Betrug im Apple App Store
Eine betrügerische App im Apple App Store hat dem amerikanischen Musiker Garrett Dutton, besser bekannt als „G. Love“, Bitcoin im Wert von 420.000 Dollar entzogen. Laut mehreren Beiträgen auf X verlor Dutton seinen Vorrat von 5,9 BTC, nachdem er ein bösartiges Programm heruntergeladen hatte, das sich als Ledger Live-Manager auf seinem neuen MacBook Neo tarnte. Dabei wurde er dazu verleitet, seine Seed-Phrase einzugeben. Der Diebstahl vernichtete fast ein Jahrzehnt an Ersparnissen, die für seine Rente gedacht waren.
Warnung und Reaktion
„Ich hatte einen wirklich harten Tag“, teilte Dutton seinen Followern mit und bemerkte, dass die Gelder „im Handumdrehen“ verschwunden waren. „Ich bin seit 2017 im Krypto-Zirkus. Heute haben sie mich überrascht. Es war meine eigene verdammte Schuld, dass ich nicht aufmerksamer war. Aber lasst es als Warnung dienen. Es gibt so viele Betrügereien“, sagte er.

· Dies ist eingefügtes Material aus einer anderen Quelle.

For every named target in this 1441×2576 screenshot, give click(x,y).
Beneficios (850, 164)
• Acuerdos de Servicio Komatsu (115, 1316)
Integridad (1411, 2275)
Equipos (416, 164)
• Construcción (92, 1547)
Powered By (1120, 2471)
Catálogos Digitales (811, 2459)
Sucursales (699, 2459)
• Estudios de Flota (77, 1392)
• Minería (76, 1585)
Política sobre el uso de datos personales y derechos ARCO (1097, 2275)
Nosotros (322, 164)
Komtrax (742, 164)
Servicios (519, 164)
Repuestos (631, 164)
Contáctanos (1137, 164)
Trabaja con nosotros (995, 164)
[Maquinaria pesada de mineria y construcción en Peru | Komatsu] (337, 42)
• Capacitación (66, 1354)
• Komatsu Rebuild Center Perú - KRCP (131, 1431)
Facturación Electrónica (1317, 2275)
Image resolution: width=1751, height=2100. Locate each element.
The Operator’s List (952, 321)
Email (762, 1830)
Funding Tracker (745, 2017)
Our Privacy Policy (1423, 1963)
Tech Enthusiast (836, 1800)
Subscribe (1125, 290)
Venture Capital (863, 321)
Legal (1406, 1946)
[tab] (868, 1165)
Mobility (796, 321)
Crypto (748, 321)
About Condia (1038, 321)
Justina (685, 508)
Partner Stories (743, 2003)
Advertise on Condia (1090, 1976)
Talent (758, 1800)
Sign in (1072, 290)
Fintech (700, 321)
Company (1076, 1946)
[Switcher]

Verfolgung der gestohlenen Vermögenswerte
Der On-Chain-Forscher ZachXBT verfolgte die gestohlenen Vermögenswerte und stellte fest, dass sie durch neun separate Transaktionen an Adressen verschoben wurden, die mit der KuCoin-Börse verbunden sind. Während KuCoin die Situation mit einer standardmäßigen Kundenservice-Antwort anerkannte, unterstreicht der Vorfall das wachsende Risiko, dass hochrangige App-Stores räuberische Software hosten.
Ähnliche Vorfälle und steigende Risiken
Ähnliche Identitätsbetrugstaktiken plagen die Branche seit Jahren. Im Jahr 2023 tauchte eine ähnliche gefälschte Ledger-App im Microsoft Store auf, was zu Verlusten von fast 600.000 Dollar führte, bevor das Unternehmen zugab, dass die Software den internen Überprüfungsprozess umgangen hatte.
Berichte des FBI deuten darauf hin, dass diese Arten von Verbrechen zunehmen, wobei die gesamten krypto-bezogenen Verluste in den USA bis 2025 11 Milliarden Dollar erreichen könnten – ein erheblicher Anstieg gegenüber den 9 Milliarden Dollar, die im Vorjahr gemeldet wurden.
Physische Phishing-Kampagnen
Wie zuvor von crypto.news berichtet, wurden auch Angreifer gefunden, die physische Post verwendeten, um Besitzer von Hardware-Wallets ins Visier zu nehmen. Mit Kontaktdaten, die in früheren Datenpannen geleakt wurden, haben Betrüger offizielle Briefe auf gefälschten Briefköpfen an Trezor– und Ledger-Nutzer gesendet. Diese Briefe fordern oft eine „verpflichtende Authentifizierungsprüfung“ und verwenden enge Fristen – wie den 15. Februar 2026 – um Panik zu erzeugen.
Empfänger, die die beigefügten QR-Codes scannen, werden auf bösartige Seiten geleitet, die nach ihren 12 bis 24 Wörter umfassenden Wiederherstellungssätzen fragen. Sobald diese Sätze eingegeben werden, nutzen die Angreifer Backend-APIs, um die vollständige Kontrolle über die Wallets der Opfer zu übernehmen.
Sowohl Ledger als auch Trezor standen wegen der Sicherheit ihrer Kundendatenbanken unter Beobachtung, da diese physischen Phishing-Kampagnen stark auf die Offenlegung persönlicher Kontaktdaten aus früheren Sicherheitsverletzungen angewiesen sind.